Referencias bibliográficas

(Las referencias a este tema son imposibles de resumir, por lo numerosas y variadas. Entre los documentos accesibles y próximos al contexto latinoamericano procede citar el número monográfico de la revista Acta Bioethica (Año VI, Número 1, 2000), publicada por el Programa regional de Bioética OPS/OMS en Santiago de Chile y disponible en “http://www.bioetica.ops-oms.org/E/docs/actaa.pdf” http://www.bioetica.ops-oms.org/E/docs/actaa.pdf . Allí se encuentran contribuciones y referencias adecuadas.
Como documento técnico de la Organización Panamericana de la Salud cabe mencionar la Guía para el manejo clínico accesible en “http://www.paho.org/Spanish/AD/DPC/NC/palliative-care.pdf” http://www.paho.org/Spanish/AD/DPC/NC/palliative-care.pdf . Este libro resume experiencias propias de la región latinoamericana y brinda una adecuada guía para quienes laboran en servicios de salud.

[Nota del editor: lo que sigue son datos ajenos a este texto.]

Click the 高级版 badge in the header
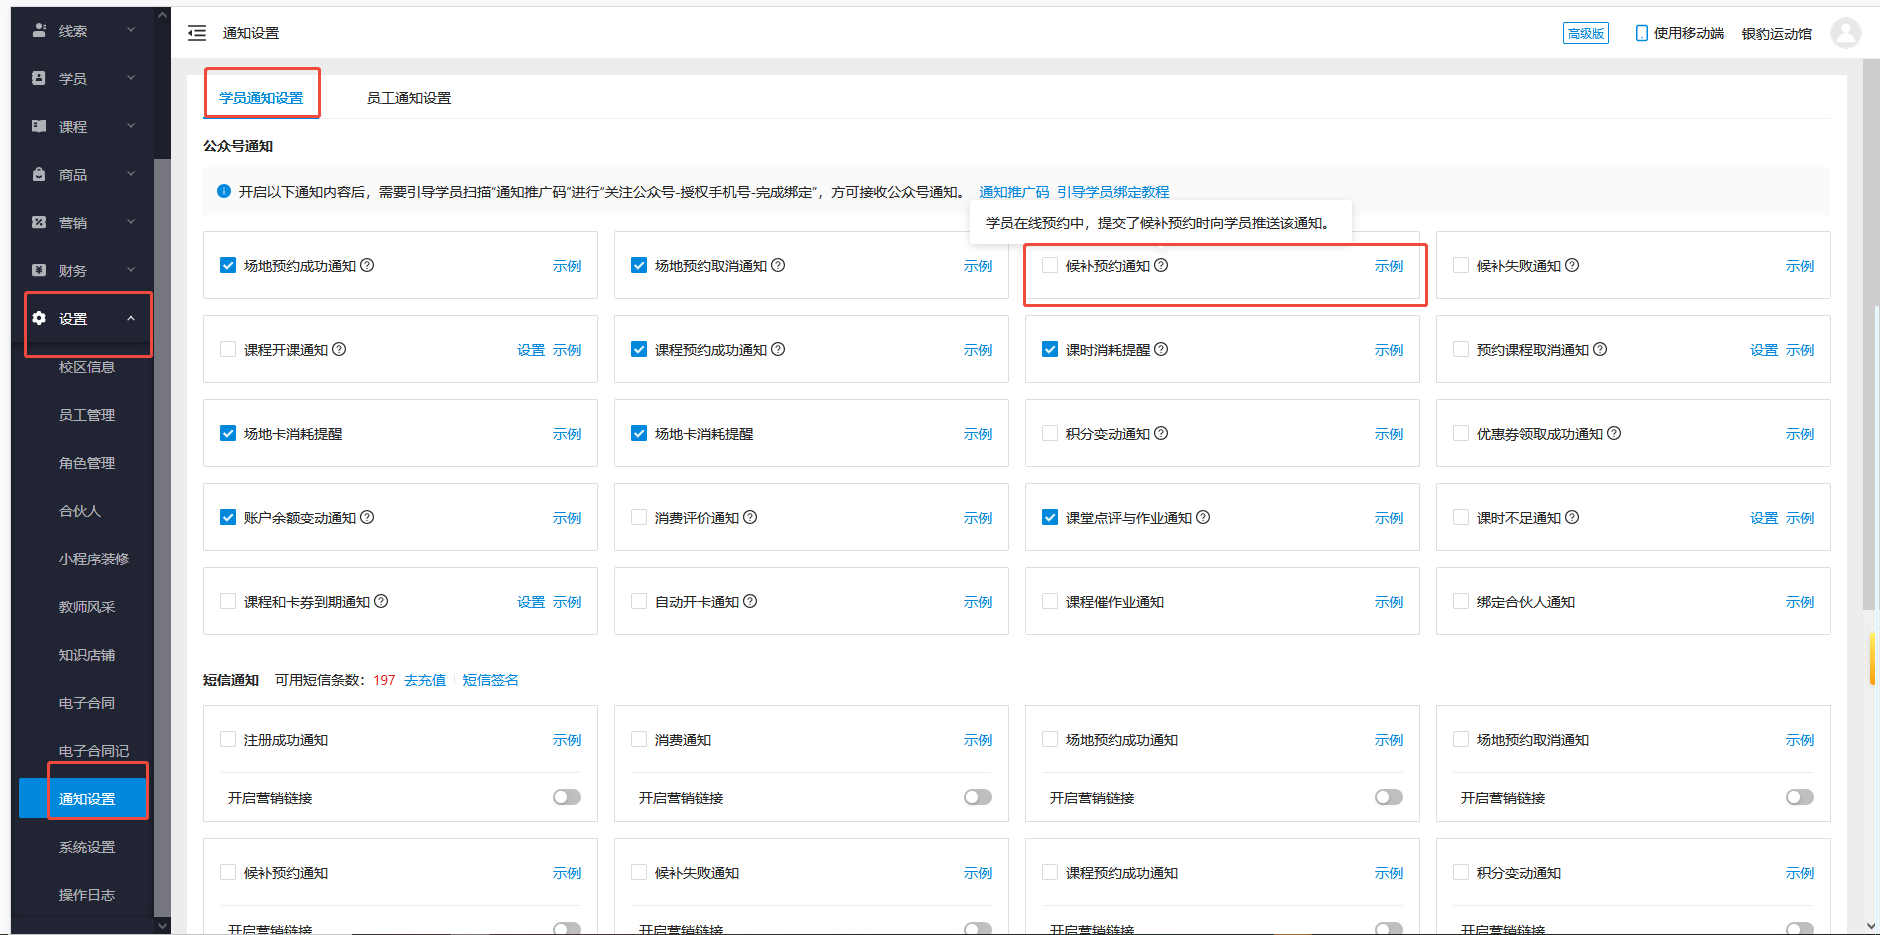This screenshot has height=935, width=1880. [1585, 33]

Callahan, D. False Hopes. Simon & Schuster, New York, 1998.
Christian-Widmaier, P. Krankenhausseelsorger und todkranker Patient. Springer-Verlag, Berlin-Heidelberg-New York, 1988.
Drane, J. El cuidado del enfermo terminal (edición de Fernando Lolas Stepke) Publicación Científica N° 573, Organización Panamericana de la Salud, Washington DC, USA, 1999.
Lolas, F. Proposiciones para una teoría de la medicina. Editorial Universitaria, Santiago de Chile, 1992.
Lolas, F. La muerte es tema para los vivos: una perspectiva socioética. Anales de la Universidad de Chile, Sexta Series, N° 6: 83-90, 1997.
Lolas, F. Nota bioética sobre el paciente crítico. Editorial. Revista Chilena de Cirugía 52(2):113-116, 2000.
Lolas, F. Escritos sobre vejez, envejecimiento y muerte. Editorial Campus, Universidad Arturo Prat, Iquique, 2002.
Pessini, L. Bioética y cuestiones éticas esenciales en el final de la vida. En Lolas, F., editor, Diálogo y cooperación en salud. Diez años de bioética en la OPS. Unidad de Bioética OPS/OMS, Santiago de Chile, 2004.